◆ PROBLEM REQUIREMENTS ◆
In the folktexts package page, which survey provides the data for the benchmark tasks?

◆ DOCUMENT TEXT ◆
Folktexts is a python package to evaluate and benchmark calibration of large language models. It enables using any transformers model as a classifier for tabular data tasks, and extracting risk score estimates from the model's output log-odds.
Several benchmark tasks are provided based on data from the American Community Survey. Namely, each prediction task from the popular folktables package is made available as a natural-language prompting task.
Package documentation can be found here.
Table of contents:
Install package from PyPI:
pip install folktexts
- Create condo environment
conda create -n folktexts python=3.11
conda activate folktexts
- Install folktexts package
pip install folktexts
- Create models dataset and results folder
mkdir results
mkdir models
mkdir datasets
- Download transformers model and tokenizer into models folder
python -m folktexts.cli.download_models --model "google/gemma-2b" --save-dir models
- Run benchmark
python -m folktexts.cli.run_acs_benchmark --results-dir results --data-dir datasets --task-name "ACSIncome" --model models/google--gemma-2b
Run python -m folktexts.cli.run_acs_benchmark --help
to get a list of all
available benchmark flags.
from folktexts.acs import ACSDataset, ACSTaskMetadata
acs_task_name = "ACSIncome"
# Create an object that classifies data using an LLM
clf = LLMClassifier(
model=model,
tokenizer=tokenizer,
task=ACSTaskMetadata.get_task(acs_task_name),
)
# Use a dataset or feed in your own data
dataset = ACSDataset(acs_task_name)
# Get risk score predictions out of the model
y_scores = clf.predict_proba(dataset)
# Optionally, can fit the threshold based on a small portion of the data
clf.fit(dataset[0:100])
# ...in order to get more accurate binary predictions
clf.predict(dataset)
# Compute a variety of evaluation metrics on calibration and accuracy
from folktexts.benchmark import CalibrationBenchmark
benchmark_results = CalibrationBenchmark(clf, dataset, results_dir="results").run()
Code licensed under the MIT license.
The American Community Survey (ACS) Public Use Microdata Sample (PUMS) is governed by the U.S. Census Bureau terms of service.

◆ GIVEN RECORDS ◆
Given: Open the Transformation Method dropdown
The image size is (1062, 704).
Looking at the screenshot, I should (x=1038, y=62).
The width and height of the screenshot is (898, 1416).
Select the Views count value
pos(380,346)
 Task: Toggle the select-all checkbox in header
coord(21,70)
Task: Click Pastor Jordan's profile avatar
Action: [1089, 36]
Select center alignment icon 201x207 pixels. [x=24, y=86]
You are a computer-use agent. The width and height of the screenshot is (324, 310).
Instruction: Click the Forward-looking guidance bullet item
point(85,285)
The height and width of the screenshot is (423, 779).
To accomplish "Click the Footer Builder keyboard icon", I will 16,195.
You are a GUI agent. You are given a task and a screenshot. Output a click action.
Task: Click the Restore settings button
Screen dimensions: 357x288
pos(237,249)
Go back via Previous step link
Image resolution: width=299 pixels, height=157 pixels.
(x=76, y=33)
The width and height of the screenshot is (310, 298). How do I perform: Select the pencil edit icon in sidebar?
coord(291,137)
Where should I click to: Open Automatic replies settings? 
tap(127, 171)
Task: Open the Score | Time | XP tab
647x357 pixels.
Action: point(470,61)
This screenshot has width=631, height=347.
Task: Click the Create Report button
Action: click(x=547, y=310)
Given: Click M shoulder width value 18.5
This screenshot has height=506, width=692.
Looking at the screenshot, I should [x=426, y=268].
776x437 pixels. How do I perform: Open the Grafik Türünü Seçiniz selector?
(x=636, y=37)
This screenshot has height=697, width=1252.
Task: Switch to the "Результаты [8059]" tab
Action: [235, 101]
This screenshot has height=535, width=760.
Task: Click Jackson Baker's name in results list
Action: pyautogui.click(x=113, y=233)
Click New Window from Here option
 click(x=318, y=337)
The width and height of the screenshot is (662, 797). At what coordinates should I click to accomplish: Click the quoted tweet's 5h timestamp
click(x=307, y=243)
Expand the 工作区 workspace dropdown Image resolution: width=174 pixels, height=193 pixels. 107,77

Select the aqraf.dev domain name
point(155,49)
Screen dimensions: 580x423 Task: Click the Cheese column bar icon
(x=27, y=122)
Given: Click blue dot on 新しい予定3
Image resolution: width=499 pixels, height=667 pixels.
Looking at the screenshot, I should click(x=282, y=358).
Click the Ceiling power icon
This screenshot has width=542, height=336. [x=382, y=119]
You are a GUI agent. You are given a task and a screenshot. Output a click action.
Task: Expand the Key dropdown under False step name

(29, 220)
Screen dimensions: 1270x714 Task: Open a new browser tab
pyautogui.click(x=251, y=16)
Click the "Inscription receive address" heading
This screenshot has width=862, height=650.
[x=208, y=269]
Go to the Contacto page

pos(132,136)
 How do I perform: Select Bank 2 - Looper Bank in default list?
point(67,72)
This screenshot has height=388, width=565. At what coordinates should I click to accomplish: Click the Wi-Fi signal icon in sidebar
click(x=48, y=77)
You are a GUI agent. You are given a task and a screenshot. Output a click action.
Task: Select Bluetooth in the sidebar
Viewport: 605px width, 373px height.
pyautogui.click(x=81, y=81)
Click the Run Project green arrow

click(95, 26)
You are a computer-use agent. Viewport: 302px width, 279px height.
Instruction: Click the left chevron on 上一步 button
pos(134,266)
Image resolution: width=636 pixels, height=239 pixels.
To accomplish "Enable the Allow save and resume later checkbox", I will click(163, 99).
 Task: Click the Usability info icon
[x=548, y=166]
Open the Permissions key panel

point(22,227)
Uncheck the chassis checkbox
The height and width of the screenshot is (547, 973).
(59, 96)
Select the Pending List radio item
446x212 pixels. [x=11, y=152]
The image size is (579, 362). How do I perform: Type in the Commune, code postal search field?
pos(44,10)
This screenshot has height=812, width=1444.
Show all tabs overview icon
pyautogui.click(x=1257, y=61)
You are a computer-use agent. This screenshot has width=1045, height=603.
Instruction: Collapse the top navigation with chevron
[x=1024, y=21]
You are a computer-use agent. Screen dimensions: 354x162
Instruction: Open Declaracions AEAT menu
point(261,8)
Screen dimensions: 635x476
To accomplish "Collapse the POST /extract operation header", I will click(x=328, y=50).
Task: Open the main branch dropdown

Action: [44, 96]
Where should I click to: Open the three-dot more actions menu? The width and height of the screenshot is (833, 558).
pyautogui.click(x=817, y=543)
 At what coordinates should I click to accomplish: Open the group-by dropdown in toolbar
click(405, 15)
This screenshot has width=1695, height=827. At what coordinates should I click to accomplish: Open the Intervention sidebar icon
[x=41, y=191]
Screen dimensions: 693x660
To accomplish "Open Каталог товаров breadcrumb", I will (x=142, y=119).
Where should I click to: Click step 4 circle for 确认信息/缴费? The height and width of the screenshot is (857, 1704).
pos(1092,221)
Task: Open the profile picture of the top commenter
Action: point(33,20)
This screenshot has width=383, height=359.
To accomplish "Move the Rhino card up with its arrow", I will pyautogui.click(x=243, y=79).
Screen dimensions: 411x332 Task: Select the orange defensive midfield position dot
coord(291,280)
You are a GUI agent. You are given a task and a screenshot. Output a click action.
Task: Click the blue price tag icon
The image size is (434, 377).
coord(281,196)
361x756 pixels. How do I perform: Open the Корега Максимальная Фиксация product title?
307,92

◆ SOLUTION ◆
The American Community Survey (ACS).